Count the lines in the records below that contain the string "Task". Reply with the number only.

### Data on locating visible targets
- - -

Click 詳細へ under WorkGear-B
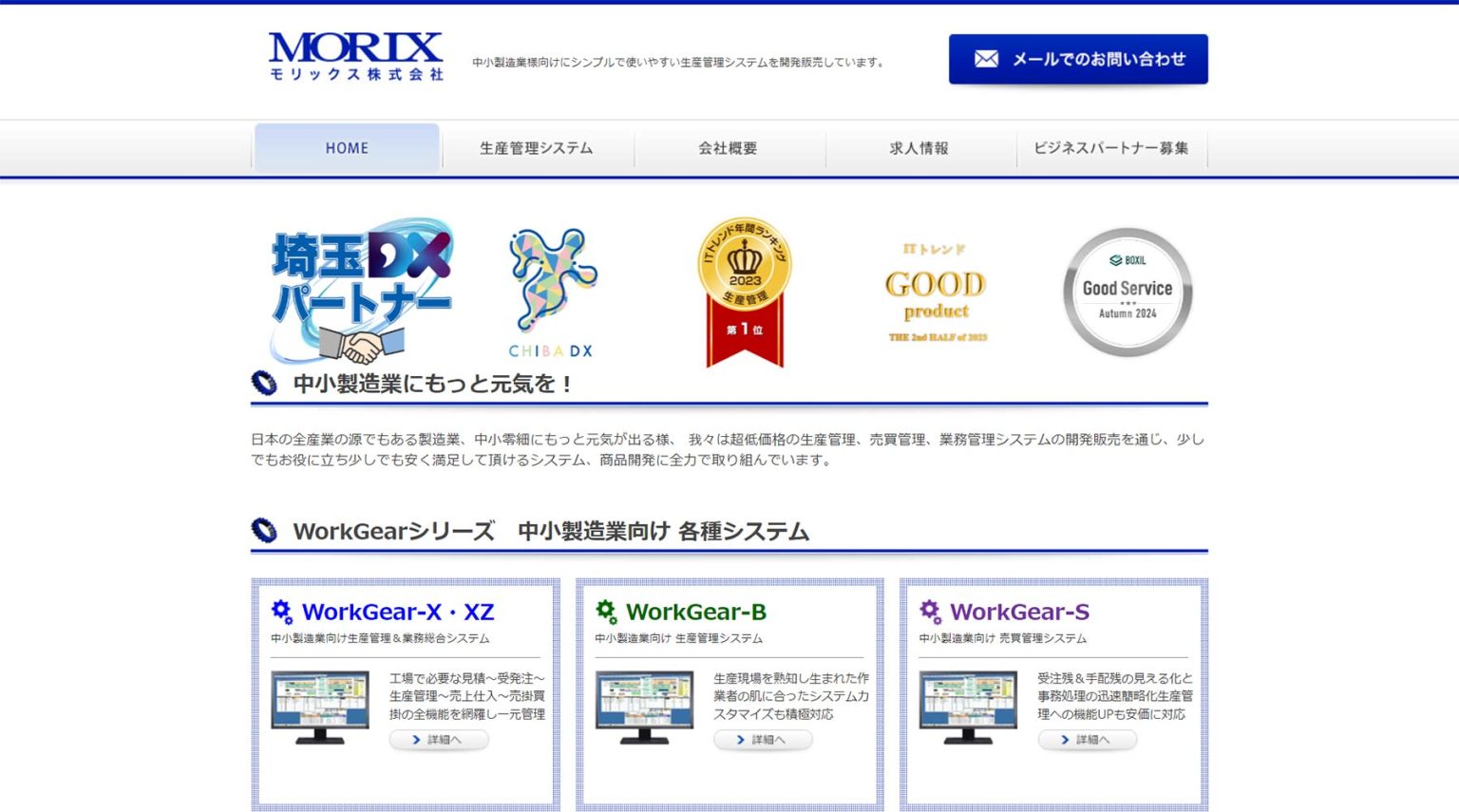 click(763, 740)
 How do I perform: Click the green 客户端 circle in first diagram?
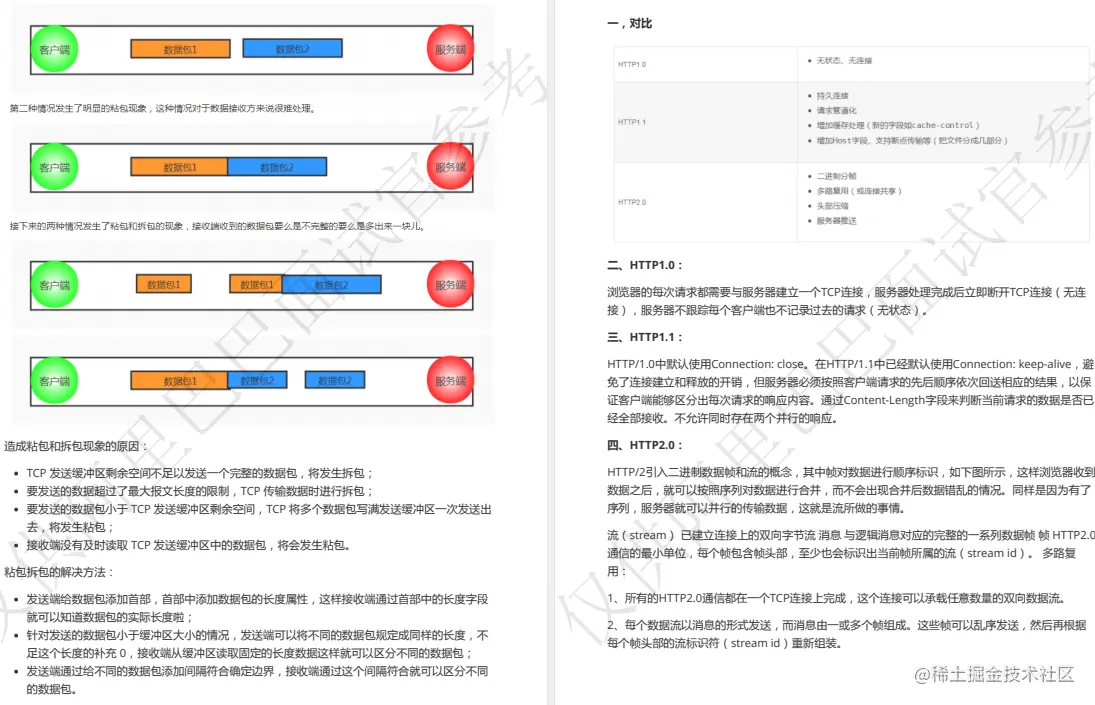pyautogui.click(x=54, y=47)
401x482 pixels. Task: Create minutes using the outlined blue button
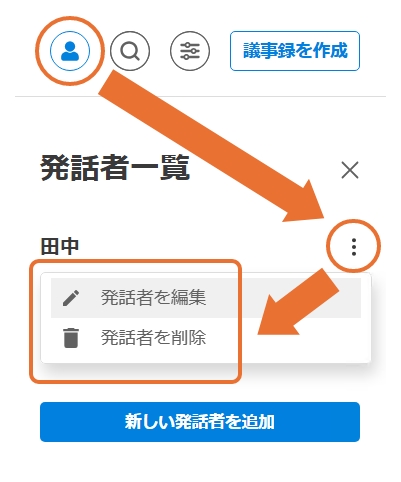coord(295,51)
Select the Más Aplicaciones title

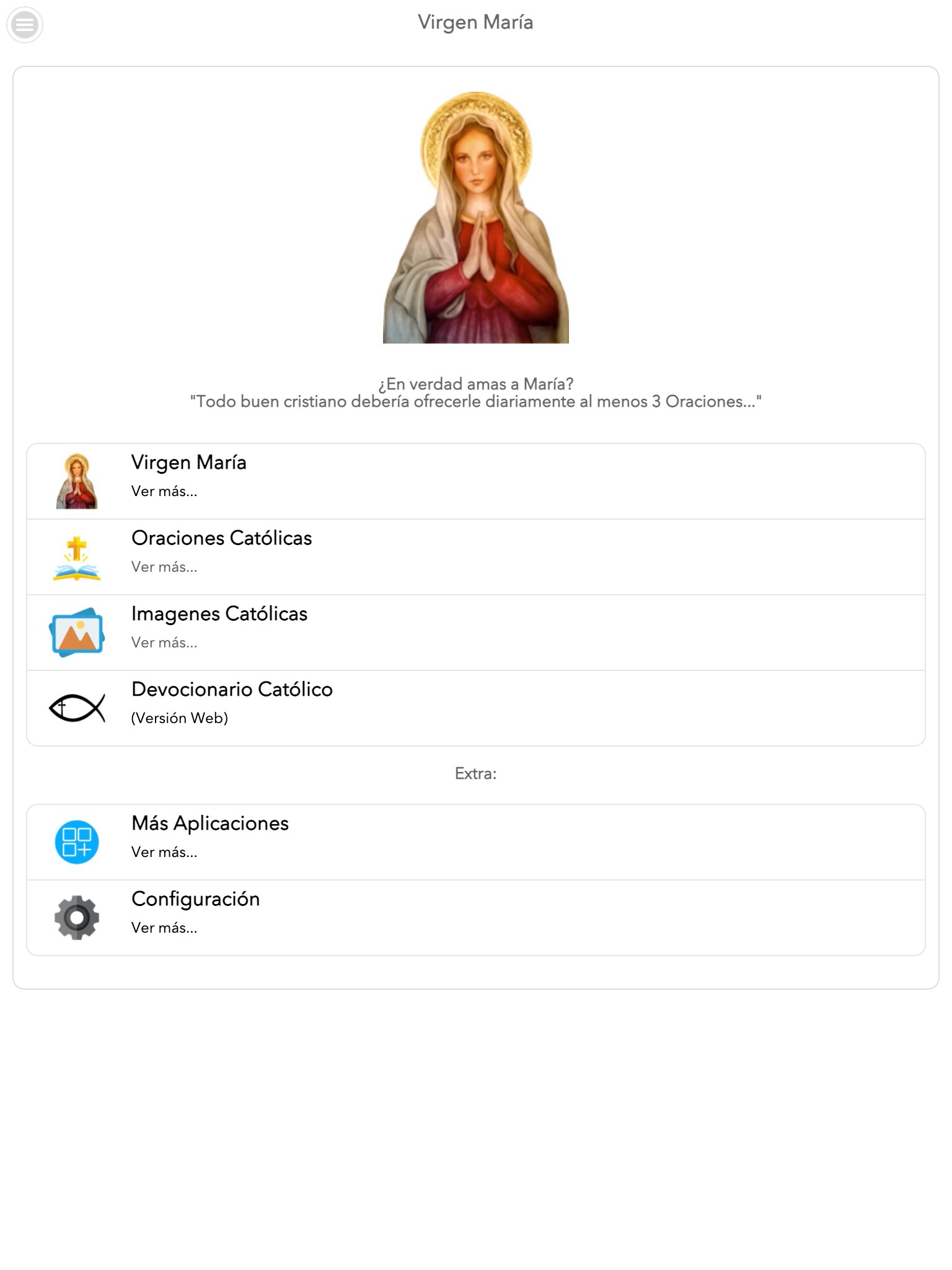coord(210,823)
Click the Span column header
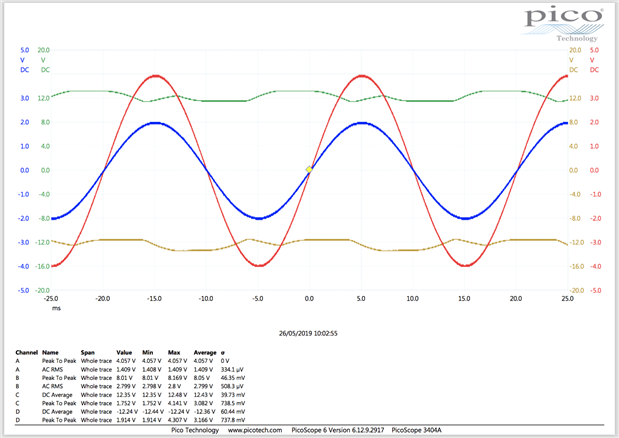The image size is (619, 438). pos(90,353)
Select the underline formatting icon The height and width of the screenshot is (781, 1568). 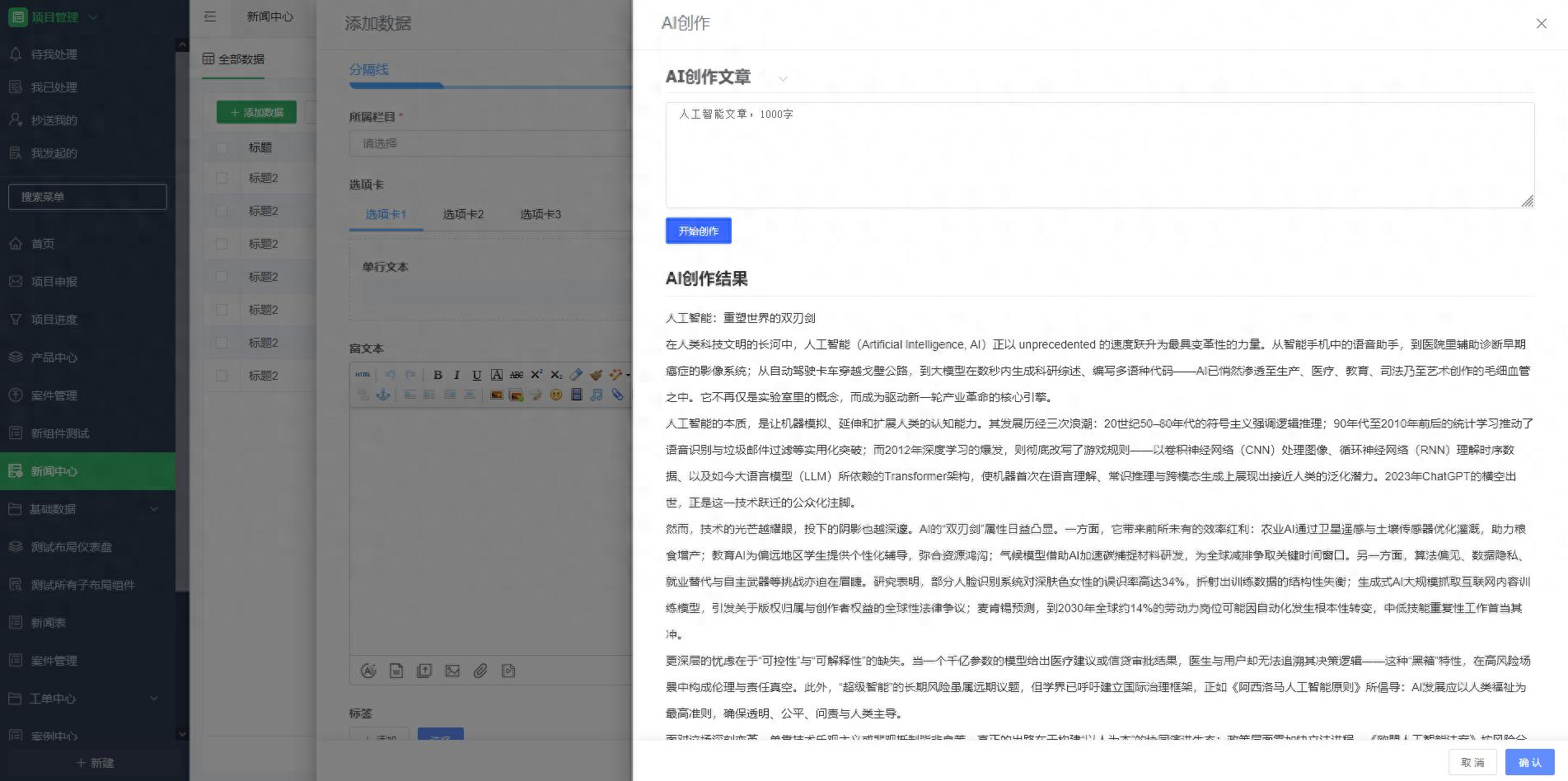coord(476,375)
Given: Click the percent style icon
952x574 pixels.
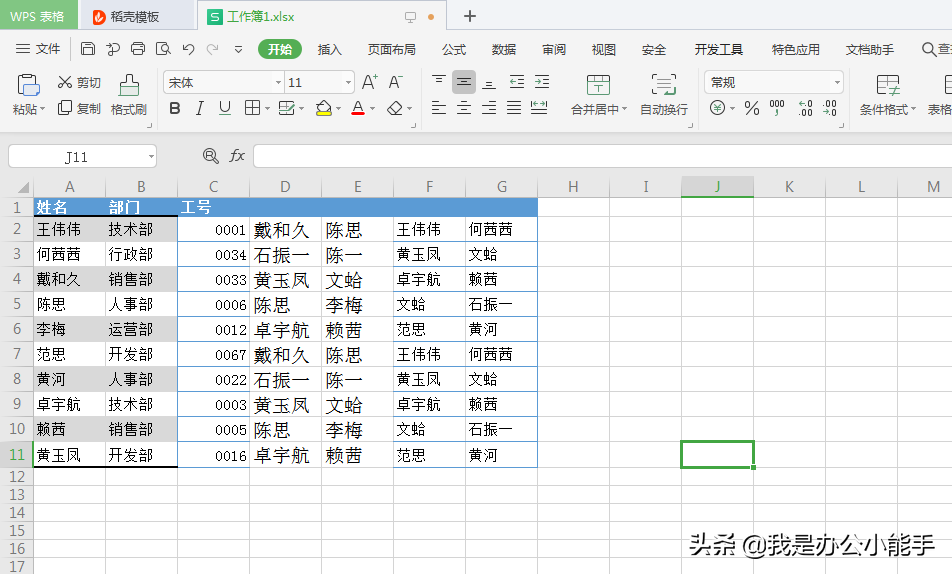Looking at the screenshot, I should 751,108.
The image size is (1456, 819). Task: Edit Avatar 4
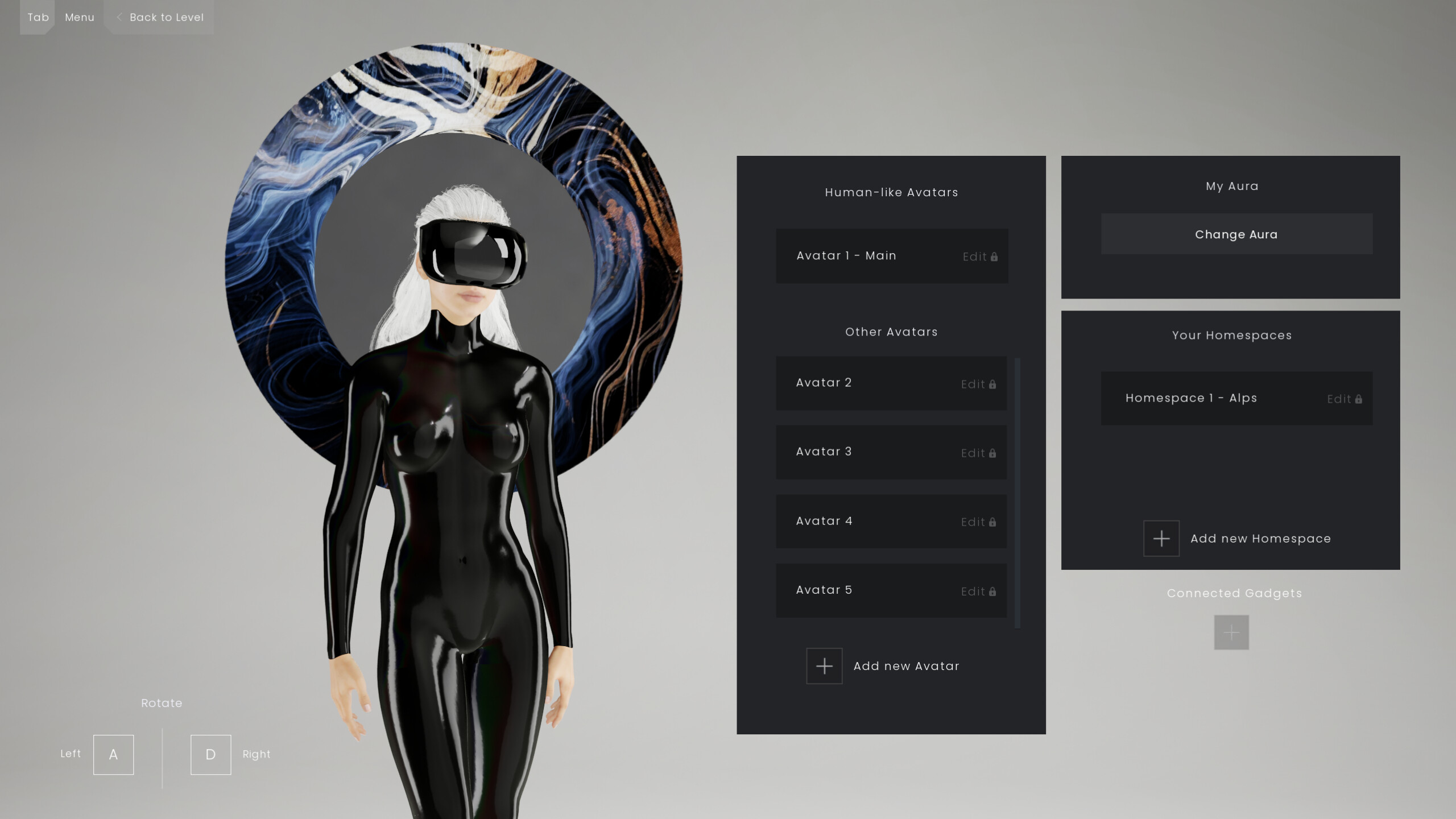click(975, 522)
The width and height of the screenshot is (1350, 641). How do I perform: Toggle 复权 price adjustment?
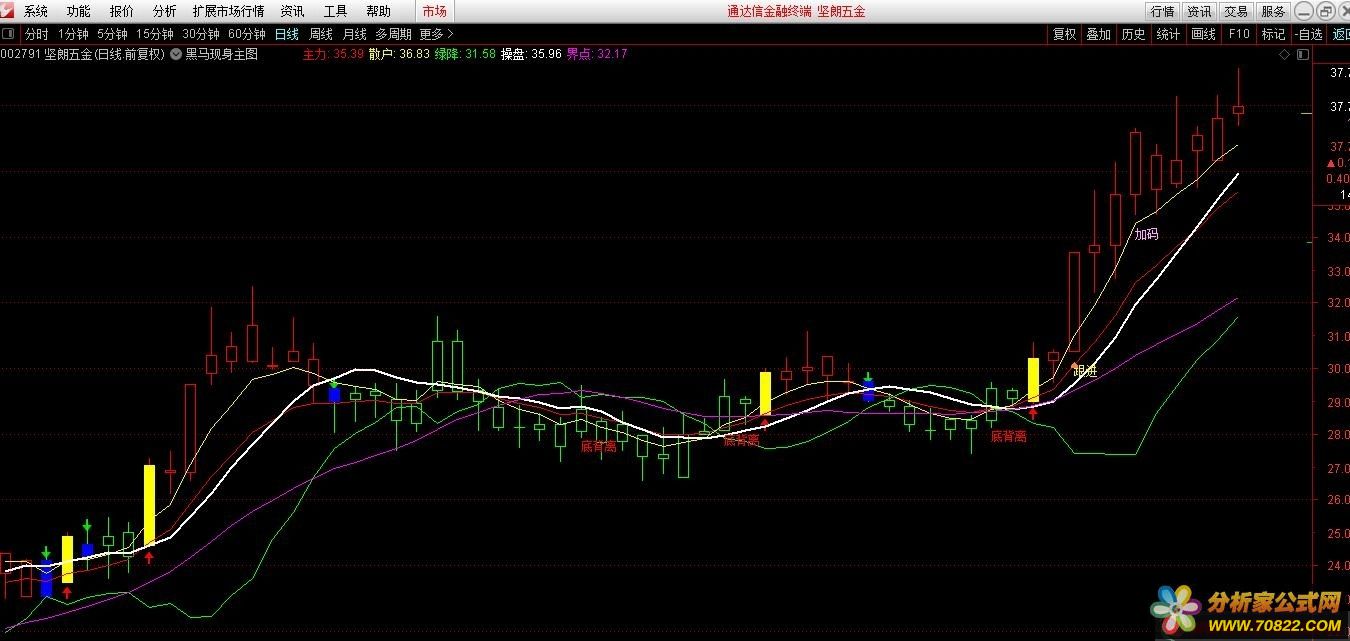pos(1064,34)
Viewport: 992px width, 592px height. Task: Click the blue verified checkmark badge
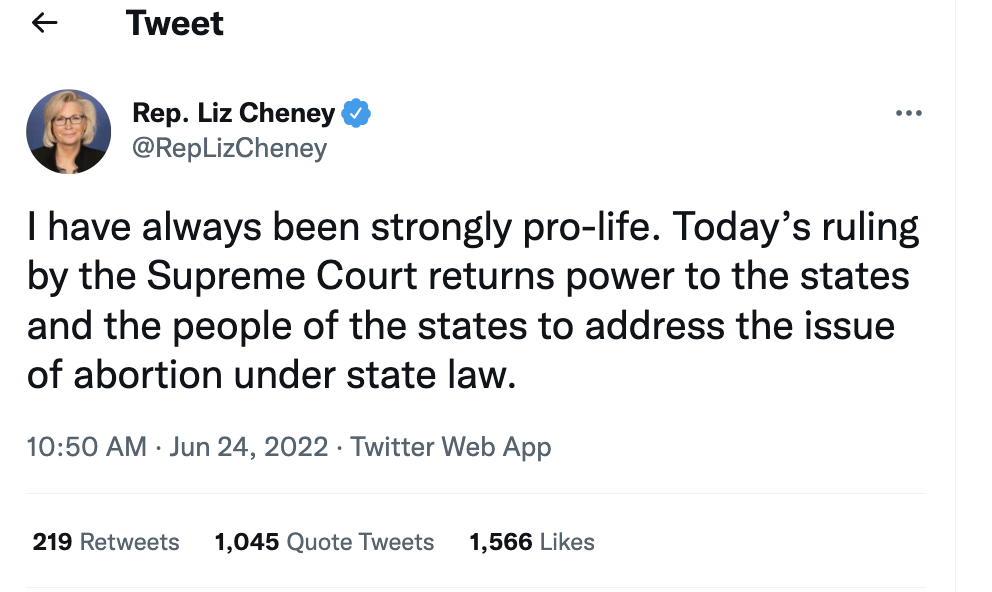pos(356,113)
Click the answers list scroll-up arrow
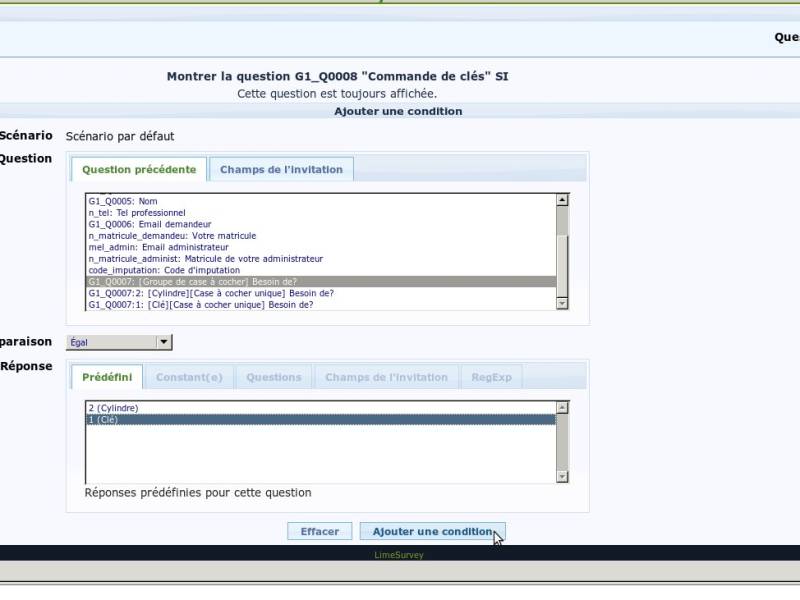 coord(562,407)
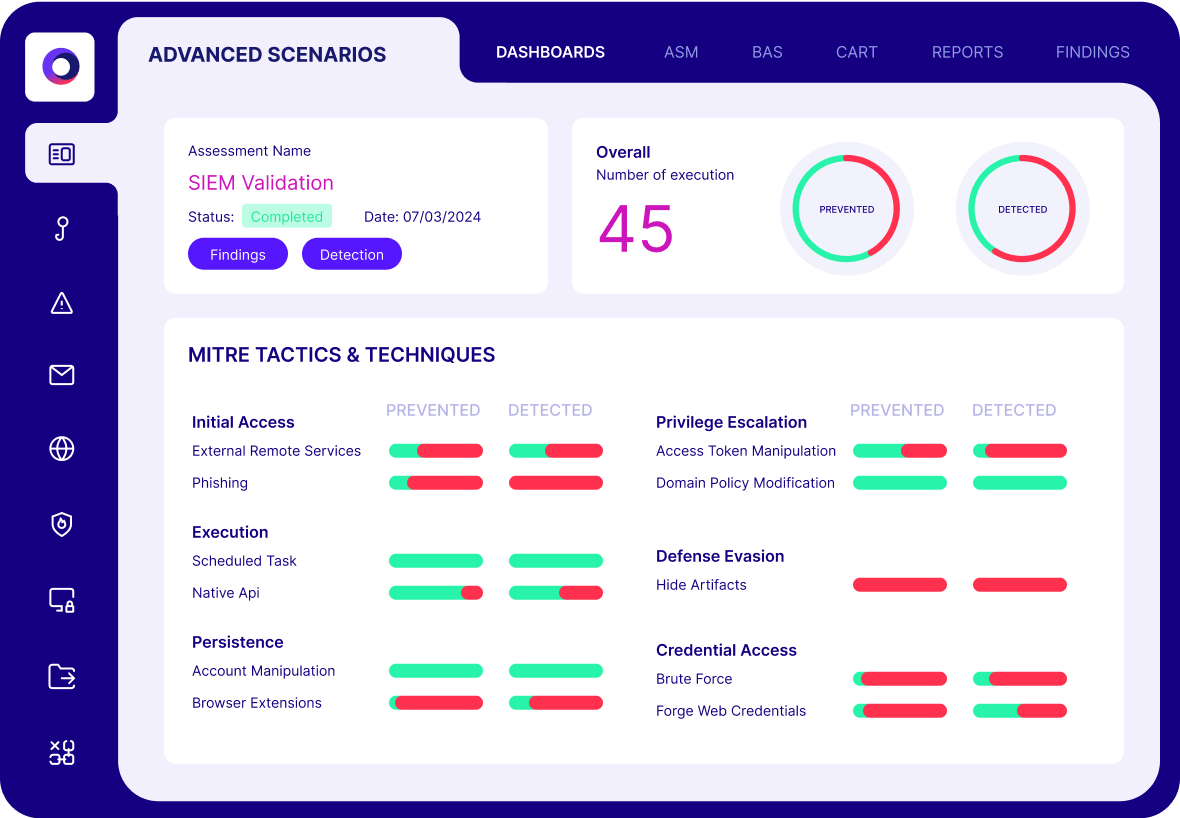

- - -

### FULL OUTPUT
3